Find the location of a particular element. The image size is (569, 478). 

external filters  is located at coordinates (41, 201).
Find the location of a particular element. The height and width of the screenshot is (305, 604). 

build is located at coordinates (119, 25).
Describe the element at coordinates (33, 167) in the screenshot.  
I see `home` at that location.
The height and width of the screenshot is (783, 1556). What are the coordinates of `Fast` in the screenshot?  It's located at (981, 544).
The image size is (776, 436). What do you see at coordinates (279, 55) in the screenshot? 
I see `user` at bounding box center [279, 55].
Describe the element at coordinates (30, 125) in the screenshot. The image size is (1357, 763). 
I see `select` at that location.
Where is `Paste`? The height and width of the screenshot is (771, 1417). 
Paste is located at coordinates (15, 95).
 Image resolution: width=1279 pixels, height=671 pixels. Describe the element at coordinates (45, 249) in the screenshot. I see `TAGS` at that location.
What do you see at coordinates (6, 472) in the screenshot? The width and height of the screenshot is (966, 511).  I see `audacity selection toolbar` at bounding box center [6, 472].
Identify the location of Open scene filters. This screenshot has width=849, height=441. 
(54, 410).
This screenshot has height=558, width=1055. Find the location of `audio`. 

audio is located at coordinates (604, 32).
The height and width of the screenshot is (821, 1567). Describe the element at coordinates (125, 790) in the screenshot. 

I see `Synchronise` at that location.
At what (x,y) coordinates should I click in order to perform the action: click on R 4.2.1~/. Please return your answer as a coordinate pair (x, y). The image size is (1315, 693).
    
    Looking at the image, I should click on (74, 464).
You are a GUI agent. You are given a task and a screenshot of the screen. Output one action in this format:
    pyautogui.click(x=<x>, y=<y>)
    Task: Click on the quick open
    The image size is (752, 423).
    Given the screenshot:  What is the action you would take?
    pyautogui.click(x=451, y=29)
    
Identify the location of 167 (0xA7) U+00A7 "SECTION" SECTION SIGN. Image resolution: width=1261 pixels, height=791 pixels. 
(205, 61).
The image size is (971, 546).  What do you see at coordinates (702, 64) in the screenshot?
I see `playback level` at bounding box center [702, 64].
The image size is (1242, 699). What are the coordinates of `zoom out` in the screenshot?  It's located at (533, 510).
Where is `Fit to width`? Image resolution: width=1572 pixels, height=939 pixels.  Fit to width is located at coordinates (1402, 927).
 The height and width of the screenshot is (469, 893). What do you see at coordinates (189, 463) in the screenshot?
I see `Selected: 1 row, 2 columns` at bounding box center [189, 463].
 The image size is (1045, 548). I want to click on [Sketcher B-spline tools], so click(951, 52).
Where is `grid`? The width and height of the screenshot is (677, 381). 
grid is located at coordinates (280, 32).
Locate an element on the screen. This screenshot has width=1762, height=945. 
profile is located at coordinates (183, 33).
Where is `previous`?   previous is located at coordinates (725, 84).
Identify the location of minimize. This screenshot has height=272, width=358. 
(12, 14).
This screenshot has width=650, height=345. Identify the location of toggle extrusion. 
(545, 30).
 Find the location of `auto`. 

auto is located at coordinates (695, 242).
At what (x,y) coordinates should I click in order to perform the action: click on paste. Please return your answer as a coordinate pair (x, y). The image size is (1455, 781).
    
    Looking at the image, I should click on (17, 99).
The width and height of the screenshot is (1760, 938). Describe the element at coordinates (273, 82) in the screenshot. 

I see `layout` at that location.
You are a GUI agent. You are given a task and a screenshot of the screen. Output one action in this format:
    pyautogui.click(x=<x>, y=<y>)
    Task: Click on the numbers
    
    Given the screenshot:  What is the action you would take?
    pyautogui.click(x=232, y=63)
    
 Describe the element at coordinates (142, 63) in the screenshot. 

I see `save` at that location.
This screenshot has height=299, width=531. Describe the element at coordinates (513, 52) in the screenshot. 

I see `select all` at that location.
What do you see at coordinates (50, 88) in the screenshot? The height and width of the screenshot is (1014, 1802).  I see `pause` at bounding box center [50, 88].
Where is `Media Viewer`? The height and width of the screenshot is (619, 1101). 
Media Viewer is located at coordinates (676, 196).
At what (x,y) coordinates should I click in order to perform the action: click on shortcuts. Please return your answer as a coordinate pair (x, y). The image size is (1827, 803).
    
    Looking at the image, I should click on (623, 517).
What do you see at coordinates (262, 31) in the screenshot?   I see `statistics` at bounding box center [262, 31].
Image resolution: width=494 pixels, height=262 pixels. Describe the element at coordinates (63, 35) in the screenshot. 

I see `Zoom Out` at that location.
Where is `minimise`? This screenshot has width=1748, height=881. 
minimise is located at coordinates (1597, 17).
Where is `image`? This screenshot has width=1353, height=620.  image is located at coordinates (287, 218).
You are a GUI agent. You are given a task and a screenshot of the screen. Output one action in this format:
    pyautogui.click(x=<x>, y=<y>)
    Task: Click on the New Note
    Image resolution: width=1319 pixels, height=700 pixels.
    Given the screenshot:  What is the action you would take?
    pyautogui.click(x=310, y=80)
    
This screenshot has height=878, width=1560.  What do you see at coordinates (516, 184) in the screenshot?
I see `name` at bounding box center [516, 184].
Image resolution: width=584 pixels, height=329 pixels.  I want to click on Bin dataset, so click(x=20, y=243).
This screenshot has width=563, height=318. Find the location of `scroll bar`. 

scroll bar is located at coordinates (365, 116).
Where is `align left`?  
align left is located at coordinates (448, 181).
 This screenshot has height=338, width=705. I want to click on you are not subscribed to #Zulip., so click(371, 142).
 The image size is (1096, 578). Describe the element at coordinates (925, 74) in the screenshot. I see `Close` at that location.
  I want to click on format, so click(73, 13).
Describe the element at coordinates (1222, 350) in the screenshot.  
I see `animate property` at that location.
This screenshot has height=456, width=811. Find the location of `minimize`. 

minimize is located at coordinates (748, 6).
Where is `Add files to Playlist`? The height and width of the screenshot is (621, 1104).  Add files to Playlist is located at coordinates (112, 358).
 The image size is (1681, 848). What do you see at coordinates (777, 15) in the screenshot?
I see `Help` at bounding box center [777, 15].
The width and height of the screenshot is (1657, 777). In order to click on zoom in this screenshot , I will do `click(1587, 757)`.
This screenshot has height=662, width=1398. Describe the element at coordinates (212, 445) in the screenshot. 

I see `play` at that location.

* [Given task]: Pick out every line in the entries above that contains the string "size" and copy each one in full.

* [Answer in full]:
Find the location of a particular element. The image size is (569, 478). 
The image size is (776, 436). What do you see at coordinates (279, 55) in the screenshot? 
Describe the element at coordinates (30, 125) in the screenshot. The image size is (1357, 763). 
At what (x,y) coordinates should I click in order to perform the action: click on R 4.2.1~/. Please return your answer as a coordinate pair (x, y). The image size is (1315, 693).
    The image size is (752, 423).
The image size is (971, 546).  What do you see at coordinates (702, 64) in the screenshot?
The image size is (1242, 699). What are the coordinates of `zoom out` in the screenshot?  It's located at (533, 510).
 The image size is (1045, 548). I want to click on [Sketcher B-spline tools], so click(951, 52).
At what (x,y) coordinates should I click in order to perform the action: click on paste. Please return your answer as a coordinate pair (x, y). The image size is (1455, 781).
At what (x,y) coordinates should I click in order to perform the action: click on shortcuts. Please return your answer as a coordinate pair (x, y). The image size is (1827, 803).
 The image size is (1096, 578). Describe the element at coordinates (925, 74) in the screenshot. I see `Close` at that location.
 The image size is (1681, 848). What do you see at coordinates (777, 15) in the screenshot?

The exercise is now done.